On the other hand, if the justices see individuals as already being in the market, then the possibility of a 5-4 or a 6-3 vote seem somewhat more likely. This is because this view avoids creating markets and instead the individual mandate would be seen as regulating markets, a far more traditional exercise of the Commerce Clause. This was General Verrilli’s argument on the second day of oral argument. As Justice Ginsburg noted, this interpretation of the second construction of the Commerce Clause would be a way of stopping free-riders from making health insurance more expensive to those who actively participate in the market. The problem, as Justice Roberts and Justice Scalia noted, is that every market has this problem to some degree. For example, failure to purchase a product, like a car, results in that car’s price going up to account for those people who won’t buy the car. Those costs are then transferred to the eventual buyers of the car. Regardless of how you view either interpretation of the second construction, creating market participation or market regulation, the second construction would draw the ire of justices concerned supporting an exertion of the Commerce Clause that can too easily be adapted to other policy situations.

The third construction simply would not win a majority of the Supreme Court because it has the least limits on the Commerce Clause. Arguing that the Commerce Clause is limited by activities that are purely local and unrelated to commerce would allow nearly any kind of policy passed by Congress to be deemed a valid exertion of the Commerce Clause. Justice Breyer argued that this is the appropriate way of limiting the Commerce Clause based on history. Justice Breyer has much precedent to bolster his assertion. Aside from the Lochner era of cases, for the longest part, the judiciary has consistently upheld congressional enactments through the Commerce Clause with minimal scrutiny. See U.S. v. Darby Lumber Co.; Gibbons v. Ogden; NLRB v. Jones & Laughlin Steel Corp.; Katzenbach v. McClung; Wickard v. Filburn; Gonzales v. Raich. The few modern day constraints of the commerce clause were mentioned in U.S. v. Lopez and U.S. v. Morrison wherein both laws were about local activity that did not involve commerce except in tangential ways. Despite the bevy of cases that Justice Breyer can rely on to show that the Commerce Clause does not need many limits applied to it, the majority of Justices would likely be very cautious about espousing such a broad rule considering ruling under these grounds could obliterate the sovereignty of state governments. See U.S. v. Lopez for the proposition that despite the Commerce Clause’s expansive power it cannot invade on states’ rights and traditional powers. The third construction would allow the individual mandate to pass but would allow its application in multiple arenas outside the healthcare system. Considering the current Supreme Court’s concern about state sovereignty under the Tenth Amendment, as echoed by Justice Scalia at oral argument, it is not likely this view of the Commerce Clause would gain a majority of the Supreme Court.
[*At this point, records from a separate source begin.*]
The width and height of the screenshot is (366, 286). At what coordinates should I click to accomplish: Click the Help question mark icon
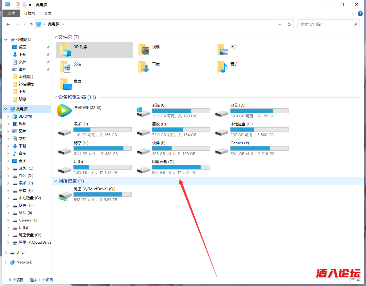pyautogui.click(x=360, y=14)
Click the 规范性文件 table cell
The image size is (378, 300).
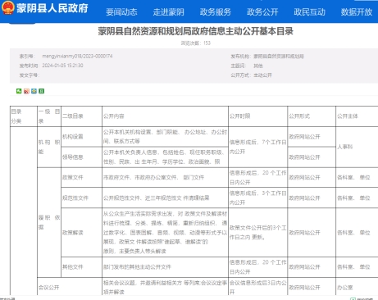coord(81,198)
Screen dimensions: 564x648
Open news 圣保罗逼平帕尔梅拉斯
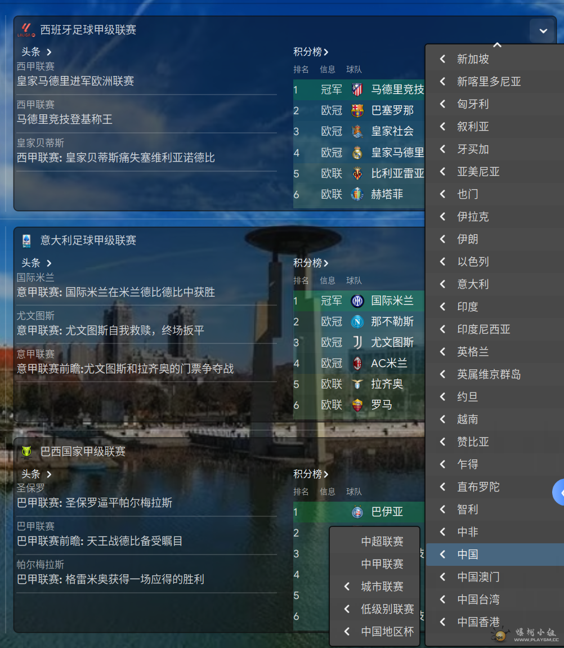coord(95,503)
Given the above, I think the Supreme Court, despite its hesitations about the Affordable Care Act, will ultimately uphold the law under a very narrow construction. Likely the Supreme Court will note that the unique nature of health insurance and healthcare markets is unique to a degree that this application of the Commerce Clause only applies in this situation and no others. I think such a construction would set clear limits on the Commerce Clause, and would let Congress know that an individual mandate in other circumstances would be unconstitutional.